(Task prompt)
Only one stretch of the data below is wanted: the lines starting at the one with "Task: Select the 本地服务器 tab" and ending at the one with "This screenshot has width=1568, height=710.", both included, given again exactly.

(Supplied records)

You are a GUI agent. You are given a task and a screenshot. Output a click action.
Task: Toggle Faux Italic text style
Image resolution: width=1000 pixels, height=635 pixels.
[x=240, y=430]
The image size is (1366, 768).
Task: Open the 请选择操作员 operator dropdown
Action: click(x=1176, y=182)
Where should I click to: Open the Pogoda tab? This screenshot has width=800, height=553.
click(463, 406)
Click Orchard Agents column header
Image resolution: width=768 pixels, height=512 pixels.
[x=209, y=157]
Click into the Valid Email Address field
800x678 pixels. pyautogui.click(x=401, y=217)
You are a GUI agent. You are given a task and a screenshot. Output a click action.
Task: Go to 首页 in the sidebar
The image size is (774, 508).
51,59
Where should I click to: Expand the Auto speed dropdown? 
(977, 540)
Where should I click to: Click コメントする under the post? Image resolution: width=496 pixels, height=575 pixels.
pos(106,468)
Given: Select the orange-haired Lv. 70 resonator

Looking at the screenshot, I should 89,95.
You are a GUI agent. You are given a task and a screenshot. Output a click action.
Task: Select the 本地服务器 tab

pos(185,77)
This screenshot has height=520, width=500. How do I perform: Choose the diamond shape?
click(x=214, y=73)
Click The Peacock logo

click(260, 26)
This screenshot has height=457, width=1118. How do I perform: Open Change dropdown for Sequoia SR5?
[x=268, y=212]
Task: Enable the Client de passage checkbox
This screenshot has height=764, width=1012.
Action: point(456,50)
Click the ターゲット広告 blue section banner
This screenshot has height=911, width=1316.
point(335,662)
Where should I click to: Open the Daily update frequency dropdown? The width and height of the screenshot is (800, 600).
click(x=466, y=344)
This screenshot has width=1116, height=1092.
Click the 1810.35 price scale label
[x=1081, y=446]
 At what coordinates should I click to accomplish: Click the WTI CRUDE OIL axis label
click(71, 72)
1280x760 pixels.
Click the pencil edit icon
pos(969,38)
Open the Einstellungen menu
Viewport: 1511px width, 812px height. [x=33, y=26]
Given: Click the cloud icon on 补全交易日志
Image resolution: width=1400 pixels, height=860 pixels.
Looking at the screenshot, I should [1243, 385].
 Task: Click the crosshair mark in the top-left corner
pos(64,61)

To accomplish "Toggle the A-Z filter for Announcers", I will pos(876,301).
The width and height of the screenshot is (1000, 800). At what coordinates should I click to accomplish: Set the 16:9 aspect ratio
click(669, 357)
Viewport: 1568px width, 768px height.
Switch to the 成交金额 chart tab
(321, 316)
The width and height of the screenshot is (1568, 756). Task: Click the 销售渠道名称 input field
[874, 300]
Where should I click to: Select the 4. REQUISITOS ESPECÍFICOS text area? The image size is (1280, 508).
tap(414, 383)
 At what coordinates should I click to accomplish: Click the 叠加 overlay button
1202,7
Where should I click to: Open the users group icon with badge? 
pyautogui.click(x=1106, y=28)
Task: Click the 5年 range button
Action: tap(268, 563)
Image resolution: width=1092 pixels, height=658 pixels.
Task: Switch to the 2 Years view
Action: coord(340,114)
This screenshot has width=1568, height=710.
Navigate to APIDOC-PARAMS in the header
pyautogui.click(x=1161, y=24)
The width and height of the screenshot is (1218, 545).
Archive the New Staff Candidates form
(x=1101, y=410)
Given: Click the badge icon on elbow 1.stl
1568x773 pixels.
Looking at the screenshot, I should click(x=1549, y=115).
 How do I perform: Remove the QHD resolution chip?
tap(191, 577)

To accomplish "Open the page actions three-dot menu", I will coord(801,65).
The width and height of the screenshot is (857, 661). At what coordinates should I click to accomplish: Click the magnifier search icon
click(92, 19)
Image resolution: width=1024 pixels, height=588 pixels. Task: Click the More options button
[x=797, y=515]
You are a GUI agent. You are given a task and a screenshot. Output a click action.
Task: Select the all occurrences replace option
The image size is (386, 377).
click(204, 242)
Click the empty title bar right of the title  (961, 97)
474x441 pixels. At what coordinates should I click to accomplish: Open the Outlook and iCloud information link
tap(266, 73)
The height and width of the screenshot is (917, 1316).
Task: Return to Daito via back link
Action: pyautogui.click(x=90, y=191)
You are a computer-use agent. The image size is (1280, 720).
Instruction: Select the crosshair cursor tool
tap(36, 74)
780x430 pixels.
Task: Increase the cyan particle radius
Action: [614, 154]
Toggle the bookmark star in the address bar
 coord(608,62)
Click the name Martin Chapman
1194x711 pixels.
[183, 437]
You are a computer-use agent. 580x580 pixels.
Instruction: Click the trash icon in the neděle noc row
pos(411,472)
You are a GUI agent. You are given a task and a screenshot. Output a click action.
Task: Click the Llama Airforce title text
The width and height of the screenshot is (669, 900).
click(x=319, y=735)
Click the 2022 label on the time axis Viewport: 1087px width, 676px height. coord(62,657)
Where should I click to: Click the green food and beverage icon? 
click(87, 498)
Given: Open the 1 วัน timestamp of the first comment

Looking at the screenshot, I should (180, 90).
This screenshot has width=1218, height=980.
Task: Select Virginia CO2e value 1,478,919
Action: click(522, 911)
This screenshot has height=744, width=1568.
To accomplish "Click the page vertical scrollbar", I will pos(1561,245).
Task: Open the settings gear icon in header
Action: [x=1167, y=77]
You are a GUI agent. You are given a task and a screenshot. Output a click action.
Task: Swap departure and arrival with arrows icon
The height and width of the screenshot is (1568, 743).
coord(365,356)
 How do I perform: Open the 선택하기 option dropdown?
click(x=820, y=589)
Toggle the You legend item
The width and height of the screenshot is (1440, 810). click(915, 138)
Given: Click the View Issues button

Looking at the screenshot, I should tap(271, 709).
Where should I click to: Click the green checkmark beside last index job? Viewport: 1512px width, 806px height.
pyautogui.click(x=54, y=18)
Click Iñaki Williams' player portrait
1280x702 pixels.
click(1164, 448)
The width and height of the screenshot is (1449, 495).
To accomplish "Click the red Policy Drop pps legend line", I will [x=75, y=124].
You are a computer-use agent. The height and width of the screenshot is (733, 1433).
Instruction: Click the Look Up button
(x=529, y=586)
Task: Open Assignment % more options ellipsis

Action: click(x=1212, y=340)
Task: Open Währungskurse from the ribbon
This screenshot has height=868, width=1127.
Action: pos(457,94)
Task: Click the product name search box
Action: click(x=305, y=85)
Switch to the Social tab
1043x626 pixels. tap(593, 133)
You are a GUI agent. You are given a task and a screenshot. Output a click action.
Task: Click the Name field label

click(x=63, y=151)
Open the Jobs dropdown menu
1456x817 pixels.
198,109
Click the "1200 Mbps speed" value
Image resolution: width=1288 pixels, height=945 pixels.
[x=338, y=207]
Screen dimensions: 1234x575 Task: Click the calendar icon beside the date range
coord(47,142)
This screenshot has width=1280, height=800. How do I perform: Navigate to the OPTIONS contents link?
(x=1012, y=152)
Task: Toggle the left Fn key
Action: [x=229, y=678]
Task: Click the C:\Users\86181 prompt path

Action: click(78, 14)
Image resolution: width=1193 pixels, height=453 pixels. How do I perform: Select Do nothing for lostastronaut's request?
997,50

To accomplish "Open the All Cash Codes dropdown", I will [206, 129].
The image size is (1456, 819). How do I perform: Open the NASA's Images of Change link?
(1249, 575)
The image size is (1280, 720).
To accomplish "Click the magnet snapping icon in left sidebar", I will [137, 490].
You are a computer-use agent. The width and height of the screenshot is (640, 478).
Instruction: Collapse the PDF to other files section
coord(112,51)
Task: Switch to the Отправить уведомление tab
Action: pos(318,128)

(Result of this exercise)
Task: Select the 本地服务器 tab

pos(185,77)
This screenshot has height=520, width=500. How do I perform: Choose the diamond shape?
click(x=214, y=73)
Click The Peacock logo

click(260, 26)
This screenshot has height=457, width=1118. How do I perform: Open Change dropdown for Sequoia SR5?
[x=268, y=212]
Task: Enable the Client de passage checkbox
This screenshot has height=764, width=1012.
Action: point(456,50)
Click the ターゲット広告 blue section banner
This screenshot has height=911, width=1316.
point(335,662)
Where should I click to: Open the Daily update frequency dropdown? The width and height of the screenshot is (800, 600).
click(x=466, y=344)
This screenshot has width=1116, height=1092.
Click the 1810.35 price scale label
[x=1081, y=446]
 At what coordinates should I click to accomplish: Click the WTI CRUDE OIL axis label
click(71, 72)
1280x760 pixels.
Click the pencil edit icon
pos(969,38)
Open the Einstellungen menu
Viewport: 1511px width, 812px height. [x=33, y=26]
Given: Click the cloud icon on 补全交易日志
Image resolution: width=1400 pixels, height=860 pixels.
Looking at the screenshot, I should [1243, 385].
 Task: Click the crosshair mark in the top-left corner
pos(64,61)

To accomplish "Toggle the A-Z filter for Announcers", I will pos(876,301).
The width and height of the screenshot is (1000, 800). At what coordinates should I click to accomplish: Set the 16:9 aspect ratio
click(669, 357)
Viewport: 1568px width, 768px height.
Switch to the 成交金额 chart tab
(321, 316)
The width and height of the screenshot is (1568, 756). Task: Click the 销售渠道名称 input field
[874, 300]
Where should I click to: Select the 4. REQUISITOS ESPECÍFICOS text area? The image size is (1280, 508).
tap(414, 383)
 At what coordinates should I click to accomplish: Click the 叠加 overlay button
1202,7
Where should I click to: Open the users group icon with badge? 
pyautogui.click(x=1106, y=28)
Task: Click the 5年 range button
Action: tap(268, 563)
Image resolution: width=1092 pixels, height=658 pixels.
Task: Switch to the 2 Years view
Action: coord(340,114)
This screenshot has width=1568, height=710.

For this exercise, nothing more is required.